───── Extract provided ─────

Nature Resounds vol 14 - Following in the Footsteps of the Lynx

by Lauri Hallikainen



The lynx is mainly a nocturnal animal but it is also active at around dusk and dawn. This animal has two characteristic traits – its tufty tassel-like ears and its stump of a tail. Its furry coat can be coloured either greyish or reddish-brown. This wild cat has broad and large paws, and in the snow they can be mistaken for the tracks of a wolverine or a wolf. An adult lynx can weigh anything from 15 – 29 kg. The lynx is the only endogenous feline predator living in Finland – in fact it is the most numerous predator in our country.

The lynx’s preferred prey species is the roe deer. When pursuing its prey, the lynx can reach speeds of 80 km /h. The lynx tries to creep up on its prey and then when close it leaps forward in an attempt to surprise the prey animal, for example a roe deer, a white-tailed deer or a wood hare. During the winter, the lynx will feed on sleeping grouse. The lynx’s diet consists of small mammals and it may also kill and eat a fox. Like all wild cats, the lynx has excellent night vision. When the snow is firm underfoot, a lynx can travel as much as 20 kilometers in one night in search of food. However, when the snow is more yielding underfoot, the animal does not travel such great distances. As day breaks, the lynx will seek out its sleeping perch, normally one with an unrestricted view such as the top of a boulder or a large rock.

The natural habitat of the lynx is remote, varied terrain in uninhabited forest and woodlands. It nests in spruce-filled wilderness, woody thickets, in forests with elevated boulders and rocky ridges. Its nest will be in an opening underneath the rock or in a natural crevasse made from the roots of trees, or in the cracked hollows of large boulders.

───── Information given ─────

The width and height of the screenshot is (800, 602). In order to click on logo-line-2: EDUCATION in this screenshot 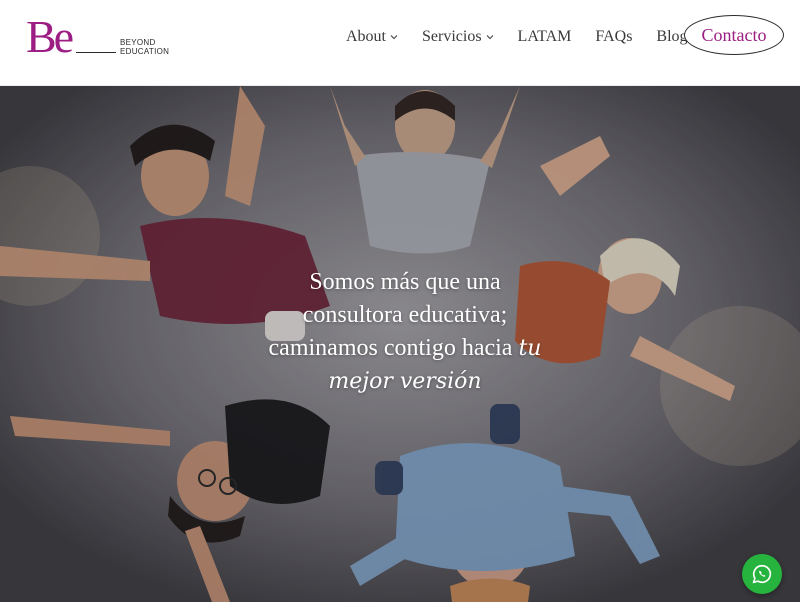, I will do `click(145, 52)`.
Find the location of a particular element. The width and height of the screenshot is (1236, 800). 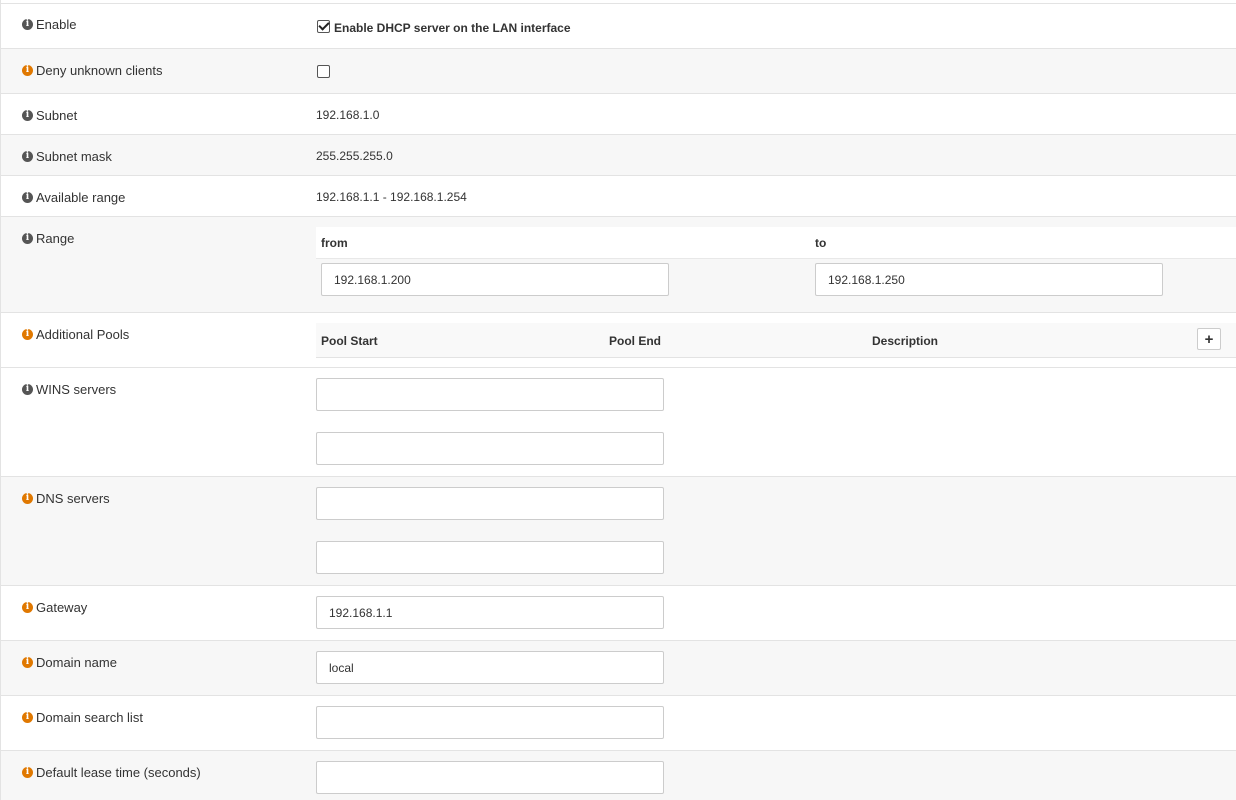

subnet-label-text: Subnet is located at coordinates (57, 116).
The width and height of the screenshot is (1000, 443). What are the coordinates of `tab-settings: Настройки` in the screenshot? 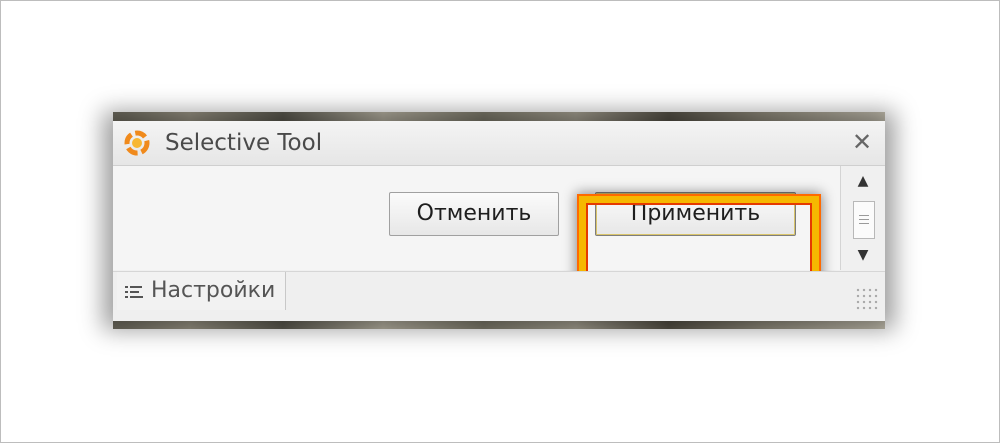 It's located at (202, 291).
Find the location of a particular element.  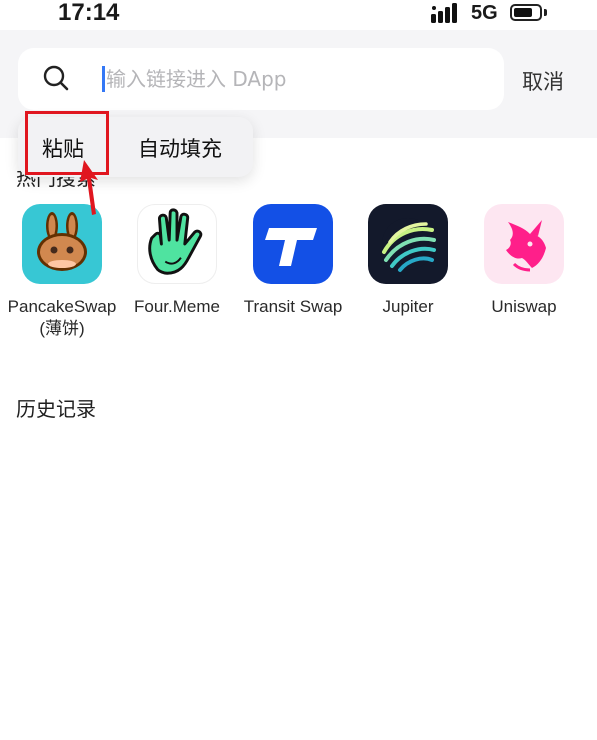

network-type: 5G is located at coordinates (484, 13).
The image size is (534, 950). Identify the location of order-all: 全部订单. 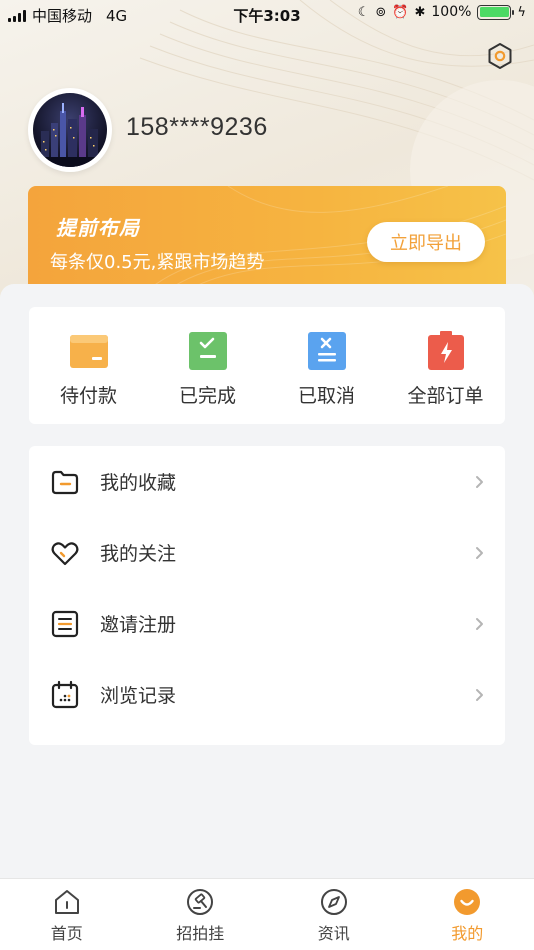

─────

# List of tasks:
1. According to the lynx text, why can the animal's tracks in snow be confused with those of a wolverine or a wolf? Answer in one to three sentences.
2. Turn the paragraph of the lynx text that begins "The lynx’s preferred prey species" into a short bulleted list that keeps its main facts.
3. Pick up the text on the lynx where it ends and keep writing it.

# Answers for the tasks:
1. The lynx has broad, large paws. Because of this, its tracks in the snow can be mistaken for a wolverine's or a wolf's.

2.
- Preferred prey: roe deer
- Top speed when pursuing prey: 80 km/h
- Hunting method: creeps up on prey, then leaps forward to surprise it (e.g., roe deer, white-tailed deer, wood hare)
- Winter food: sleeping grouse
- Other diet: small mammals; may also kill and eat a fox
- Has excellent night vision, like all wild cats
- Can travel up to 20 km in one night for food when snow is firm, but less when snow is yielding
- At daybreak, seeks a sleeping perch with an open view, such as the top of a boulder or large rock

3.
The lynx leads the life of a solitary hermit except during the mating season starting in March when the wild cat seeks a partner. As much as a few weeks before the start of the mating season, the lynxes call out to each other with their raspy roars. When the females are in heat, the males will fight with each other for access to the females. After mating, the lynx pregnancy lasts about 10 weeks and the lynx mother will normally give birth to a brood of two to three pups in May-June.

The tracks recorded are soundscapes of the natural environments where the lynx has its lair, nests and hunts. These recordings were made in the wilds of Lapland, in the secretive and eerily silent forest of Kainuu, from the lake district of North Savo with its mixed forests of conifers and leafy trees and finally from the woods of Estonia and Latvia. On tracks 1 and 17, you can hear the actual sound of a lynx in its natural habitat, not in a zoo or wildlife reserve. In addition, the album contains the sounds of other rarely recorded animals in their natural habitats, moose, pine marten, wood hare, badger, reindeer, bear, roe deer and fox.

I would like to express my deepest gratitude to the many people who have helped in the creation of this album. Today more and more people are interested in listening to the sounds of the wilderness. Feedback from my audience has been positive in many respects and very encouraging. I received one particularly moving response from the mother of a severely disabled child. She told me that the Nature Resounds albums had provided her with an entirely new way to communicate with her child. Whenever she played one of the Nature Resounds CDs, the child’s disposition changed dramatically to display feelings of happiness, satisfaction and bursting with the joy of life.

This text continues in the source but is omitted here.